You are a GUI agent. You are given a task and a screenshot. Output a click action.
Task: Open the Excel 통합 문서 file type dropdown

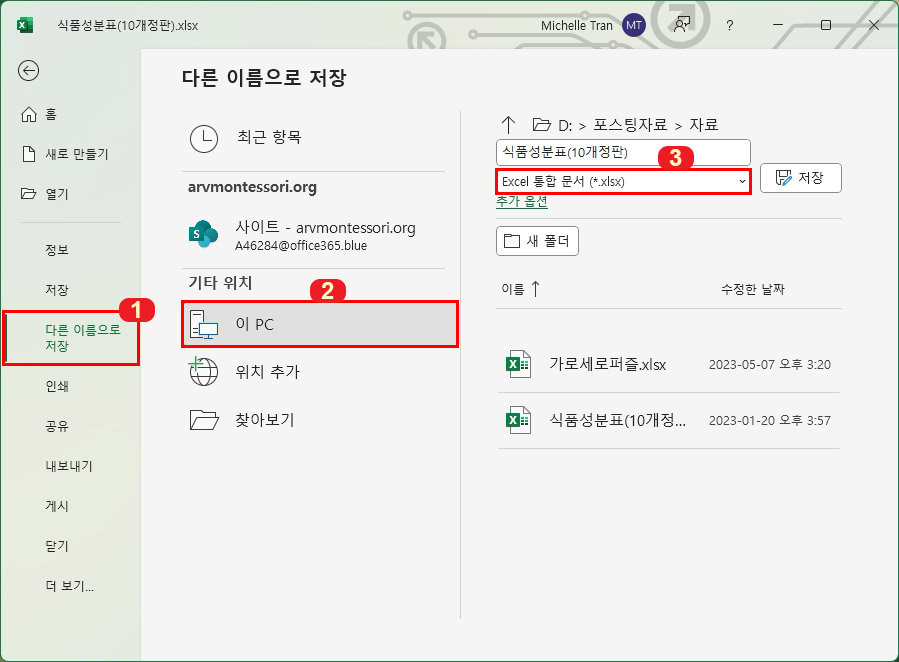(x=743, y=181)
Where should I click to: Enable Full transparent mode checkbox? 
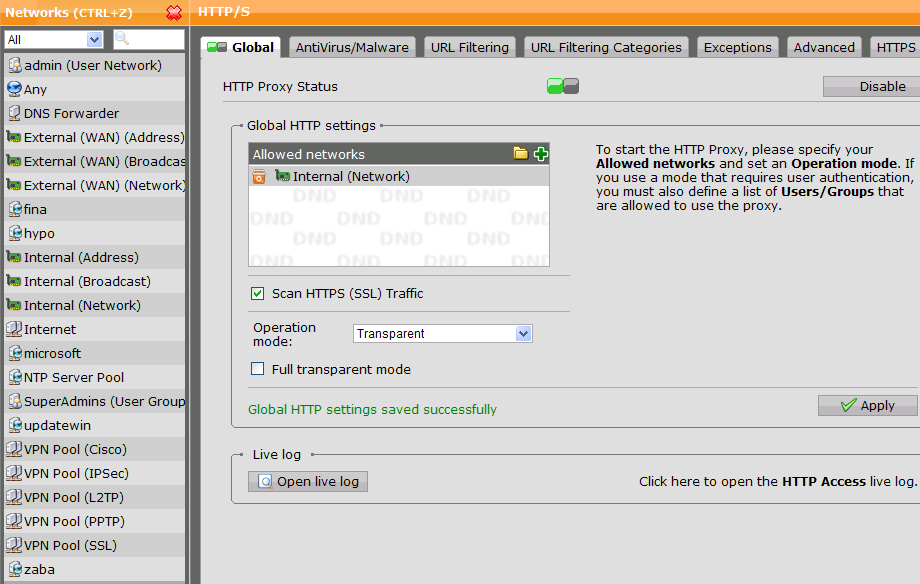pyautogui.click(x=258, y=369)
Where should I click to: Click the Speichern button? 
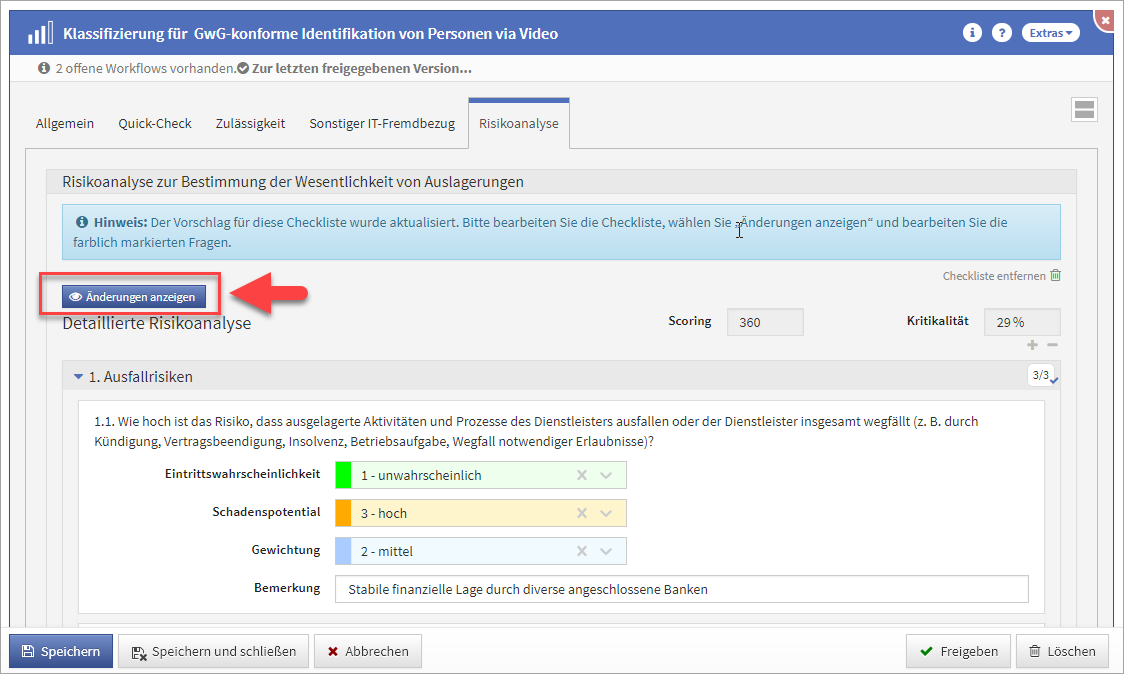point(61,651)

_TASK PROMPT_
Exact copies of all the entries are needed; output them without the pictures.

_ANSWER AREA_
You are a GUI agent. You are given a task and a screenshot. Output a click action.
Task: Open the Excel 통합 문서 file type dropdown

(x=743, y=181)
Where should I click to: Enable Full transparent mode checkbox? 
pyautogui.click(x=258, y=369)
Where should I click to: Click the Speichern button? 
point(61,651)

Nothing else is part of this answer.